The problem: Reproduce the items word for word, beginning at the line that contains "The image size is (750, 400)." and stopping after the line that contains "coord(696,134)".

— BEGIN Exercise input —

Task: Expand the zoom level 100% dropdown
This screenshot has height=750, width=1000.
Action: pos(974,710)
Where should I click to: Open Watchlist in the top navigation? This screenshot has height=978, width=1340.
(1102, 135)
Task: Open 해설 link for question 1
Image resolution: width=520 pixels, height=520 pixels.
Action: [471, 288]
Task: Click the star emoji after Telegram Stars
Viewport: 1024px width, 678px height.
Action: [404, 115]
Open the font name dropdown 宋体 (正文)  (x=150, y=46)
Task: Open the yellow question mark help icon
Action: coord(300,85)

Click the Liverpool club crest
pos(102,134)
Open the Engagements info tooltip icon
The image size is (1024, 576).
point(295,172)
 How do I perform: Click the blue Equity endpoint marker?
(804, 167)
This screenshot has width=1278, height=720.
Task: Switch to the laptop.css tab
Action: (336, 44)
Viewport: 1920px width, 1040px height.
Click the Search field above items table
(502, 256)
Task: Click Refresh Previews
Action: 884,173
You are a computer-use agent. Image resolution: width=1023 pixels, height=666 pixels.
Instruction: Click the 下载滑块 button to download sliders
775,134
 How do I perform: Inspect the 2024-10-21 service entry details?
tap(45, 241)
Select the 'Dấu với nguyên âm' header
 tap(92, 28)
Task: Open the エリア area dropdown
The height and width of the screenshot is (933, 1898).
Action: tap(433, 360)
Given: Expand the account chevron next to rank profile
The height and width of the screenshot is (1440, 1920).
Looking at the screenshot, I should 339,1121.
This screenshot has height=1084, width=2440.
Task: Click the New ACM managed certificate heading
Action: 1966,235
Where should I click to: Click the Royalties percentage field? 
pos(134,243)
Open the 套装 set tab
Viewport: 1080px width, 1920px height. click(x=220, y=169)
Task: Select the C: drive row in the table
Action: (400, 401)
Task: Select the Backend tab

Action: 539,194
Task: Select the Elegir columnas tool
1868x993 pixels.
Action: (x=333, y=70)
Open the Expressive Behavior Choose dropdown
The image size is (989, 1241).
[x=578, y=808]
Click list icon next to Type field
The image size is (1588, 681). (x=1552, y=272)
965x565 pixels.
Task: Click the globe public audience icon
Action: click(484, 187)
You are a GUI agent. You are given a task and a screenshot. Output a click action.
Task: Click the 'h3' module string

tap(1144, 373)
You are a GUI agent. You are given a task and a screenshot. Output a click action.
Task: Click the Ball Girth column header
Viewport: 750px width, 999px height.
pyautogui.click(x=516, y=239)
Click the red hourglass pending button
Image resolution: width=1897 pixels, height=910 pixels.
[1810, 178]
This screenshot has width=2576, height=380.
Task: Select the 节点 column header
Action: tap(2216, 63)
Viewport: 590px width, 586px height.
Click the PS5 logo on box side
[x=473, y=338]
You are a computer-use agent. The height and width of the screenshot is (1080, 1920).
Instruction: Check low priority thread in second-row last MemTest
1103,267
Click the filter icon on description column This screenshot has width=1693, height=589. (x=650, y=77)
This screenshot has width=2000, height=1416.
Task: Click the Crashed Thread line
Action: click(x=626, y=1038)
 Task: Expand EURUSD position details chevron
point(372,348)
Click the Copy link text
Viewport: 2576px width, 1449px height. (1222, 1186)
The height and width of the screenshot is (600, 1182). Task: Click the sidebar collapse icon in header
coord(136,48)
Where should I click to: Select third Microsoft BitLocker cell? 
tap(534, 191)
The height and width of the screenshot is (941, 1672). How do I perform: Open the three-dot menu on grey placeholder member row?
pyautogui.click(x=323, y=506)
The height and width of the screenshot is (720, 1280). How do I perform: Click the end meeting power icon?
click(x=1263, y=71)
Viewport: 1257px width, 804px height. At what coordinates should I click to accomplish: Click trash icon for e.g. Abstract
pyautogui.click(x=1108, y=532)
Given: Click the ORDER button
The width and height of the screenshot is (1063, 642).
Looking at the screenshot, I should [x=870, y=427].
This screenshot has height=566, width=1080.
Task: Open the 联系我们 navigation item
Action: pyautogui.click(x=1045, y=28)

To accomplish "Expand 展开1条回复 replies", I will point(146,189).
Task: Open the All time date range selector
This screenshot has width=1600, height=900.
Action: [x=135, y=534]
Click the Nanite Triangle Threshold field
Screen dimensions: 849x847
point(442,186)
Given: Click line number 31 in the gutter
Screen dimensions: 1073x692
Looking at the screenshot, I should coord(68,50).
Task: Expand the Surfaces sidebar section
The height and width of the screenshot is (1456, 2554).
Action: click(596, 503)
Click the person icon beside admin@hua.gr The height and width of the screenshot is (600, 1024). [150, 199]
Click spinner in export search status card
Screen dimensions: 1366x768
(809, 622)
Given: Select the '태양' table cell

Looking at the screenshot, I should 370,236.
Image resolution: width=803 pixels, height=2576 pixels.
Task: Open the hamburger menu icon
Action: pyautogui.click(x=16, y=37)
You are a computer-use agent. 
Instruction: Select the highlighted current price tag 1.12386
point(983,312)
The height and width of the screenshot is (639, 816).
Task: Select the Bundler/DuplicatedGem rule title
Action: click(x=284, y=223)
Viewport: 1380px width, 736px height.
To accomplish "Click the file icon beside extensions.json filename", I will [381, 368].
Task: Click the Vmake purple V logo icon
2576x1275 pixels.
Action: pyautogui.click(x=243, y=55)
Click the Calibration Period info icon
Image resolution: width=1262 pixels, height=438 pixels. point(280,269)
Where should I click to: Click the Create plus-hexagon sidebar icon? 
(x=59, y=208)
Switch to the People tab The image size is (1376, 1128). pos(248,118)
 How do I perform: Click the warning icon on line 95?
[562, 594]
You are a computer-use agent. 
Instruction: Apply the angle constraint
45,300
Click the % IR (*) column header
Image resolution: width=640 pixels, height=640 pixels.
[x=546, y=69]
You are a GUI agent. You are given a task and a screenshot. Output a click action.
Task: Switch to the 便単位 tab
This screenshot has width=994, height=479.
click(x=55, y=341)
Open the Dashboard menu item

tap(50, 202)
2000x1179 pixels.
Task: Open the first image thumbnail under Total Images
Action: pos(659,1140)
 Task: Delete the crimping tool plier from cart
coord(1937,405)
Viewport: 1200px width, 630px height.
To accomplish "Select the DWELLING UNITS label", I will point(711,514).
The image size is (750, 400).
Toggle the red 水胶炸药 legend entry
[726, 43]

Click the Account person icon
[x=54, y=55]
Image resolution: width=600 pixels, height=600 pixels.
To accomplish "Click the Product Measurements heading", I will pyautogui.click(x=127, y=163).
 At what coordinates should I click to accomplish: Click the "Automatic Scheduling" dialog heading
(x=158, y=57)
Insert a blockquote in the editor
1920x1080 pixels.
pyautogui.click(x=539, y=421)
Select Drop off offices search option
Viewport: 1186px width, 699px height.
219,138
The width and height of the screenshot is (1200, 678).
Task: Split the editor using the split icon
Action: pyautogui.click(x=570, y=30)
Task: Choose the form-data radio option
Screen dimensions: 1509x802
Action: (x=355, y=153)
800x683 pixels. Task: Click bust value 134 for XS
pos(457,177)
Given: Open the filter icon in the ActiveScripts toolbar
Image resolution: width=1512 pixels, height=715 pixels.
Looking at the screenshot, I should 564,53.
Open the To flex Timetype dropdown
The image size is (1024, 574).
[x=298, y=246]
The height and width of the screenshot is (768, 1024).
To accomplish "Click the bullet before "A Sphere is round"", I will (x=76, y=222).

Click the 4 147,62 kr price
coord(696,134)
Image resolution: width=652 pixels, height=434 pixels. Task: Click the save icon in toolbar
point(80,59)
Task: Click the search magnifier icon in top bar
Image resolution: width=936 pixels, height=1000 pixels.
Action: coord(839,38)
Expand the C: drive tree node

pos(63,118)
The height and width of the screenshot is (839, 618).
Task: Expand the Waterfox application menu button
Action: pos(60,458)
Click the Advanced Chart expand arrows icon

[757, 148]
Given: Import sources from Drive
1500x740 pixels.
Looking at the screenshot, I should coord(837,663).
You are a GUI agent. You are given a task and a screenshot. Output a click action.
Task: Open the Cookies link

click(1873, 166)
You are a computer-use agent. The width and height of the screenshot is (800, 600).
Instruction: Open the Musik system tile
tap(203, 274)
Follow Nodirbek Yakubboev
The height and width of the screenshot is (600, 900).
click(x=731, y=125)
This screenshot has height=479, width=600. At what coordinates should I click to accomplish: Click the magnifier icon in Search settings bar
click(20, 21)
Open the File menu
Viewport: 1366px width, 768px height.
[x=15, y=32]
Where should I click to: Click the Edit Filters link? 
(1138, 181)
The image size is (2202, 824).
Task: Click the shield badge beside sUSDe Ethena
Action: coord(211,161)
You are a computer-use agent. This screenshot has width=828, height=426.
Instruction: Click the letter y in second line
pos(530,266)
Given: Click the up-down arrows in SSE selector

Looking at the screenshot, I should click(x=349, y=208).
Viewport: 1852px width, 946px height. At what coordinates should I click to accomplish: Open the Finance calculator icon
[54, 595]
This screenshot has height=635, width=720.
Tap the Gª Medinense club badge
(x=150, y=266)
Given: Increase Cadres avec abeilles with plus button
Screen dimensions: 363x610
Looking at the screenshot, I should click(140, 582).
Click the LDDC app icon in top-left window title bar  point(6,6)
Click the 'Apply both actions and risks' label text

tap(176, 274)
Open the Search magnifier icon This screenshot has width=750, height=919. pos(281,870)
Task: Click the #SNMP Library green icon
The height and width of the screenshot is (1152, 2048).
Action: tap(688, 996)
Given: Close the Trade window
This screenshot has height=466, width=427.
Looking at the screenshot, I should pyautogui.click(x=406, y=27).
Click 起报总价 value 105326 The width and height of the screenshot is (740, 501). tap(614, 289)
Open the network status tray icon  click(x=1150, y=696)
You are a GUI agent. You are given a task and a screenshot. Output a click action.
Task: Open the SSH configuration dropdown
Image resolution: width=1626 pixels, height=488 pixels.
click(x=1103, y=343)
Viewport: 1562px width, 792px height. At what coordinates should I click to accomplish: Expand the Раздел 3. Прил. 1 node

— END Exercise input —

Written answer:
The image size is (750, 400).
Toggle the red 水胶炸药 legend entry
[726, 43]

Click the Account person icon
[x=54, y=55]
Image resolution: width=600 pixels, height=600 pixels.
To accomplish "Click the Product Measurements heading", I will pyautogui.click(x=127, y=163).
 At what coordinates should I click to accomplish: Click the "Automatic Scheduling" dialog heading
(x=158, y=57)
Insert a blockquote in the editor
1920x1080 pixels.
pyautogui.click(x=539, y=421)
Select Drop off offices search option
Viewport: 1186px width, 699px height.
219,138
The width and height of the screenshot is (1200, 678).
Task: Split the editor using the split icon
Action: pyautogui.click(x=570, y=30)
Task: Choose the form-data radio option
Screen dimensions: 1509x802
Action: (x=355, y=153)
800x683 pixels. Task: Click bust value 134 for XS
pos(457,177)
Given: Open the filter icon in the ActiveScripts toolbar
Image resolution: width=1512 pixels, height=715 pixels.
Looking at the screenshot, I should 564,53.
Open the To flex Timetype dropdown
The image size is (1024, 574).
[x=298, y=246]
The height and width of the screenshot is (768, 1024).
To accomplish "Click the bullet before "A Sphere is round"", I will (x=76, y=222).

Click the 4 147,62 kr price
coord(696,134)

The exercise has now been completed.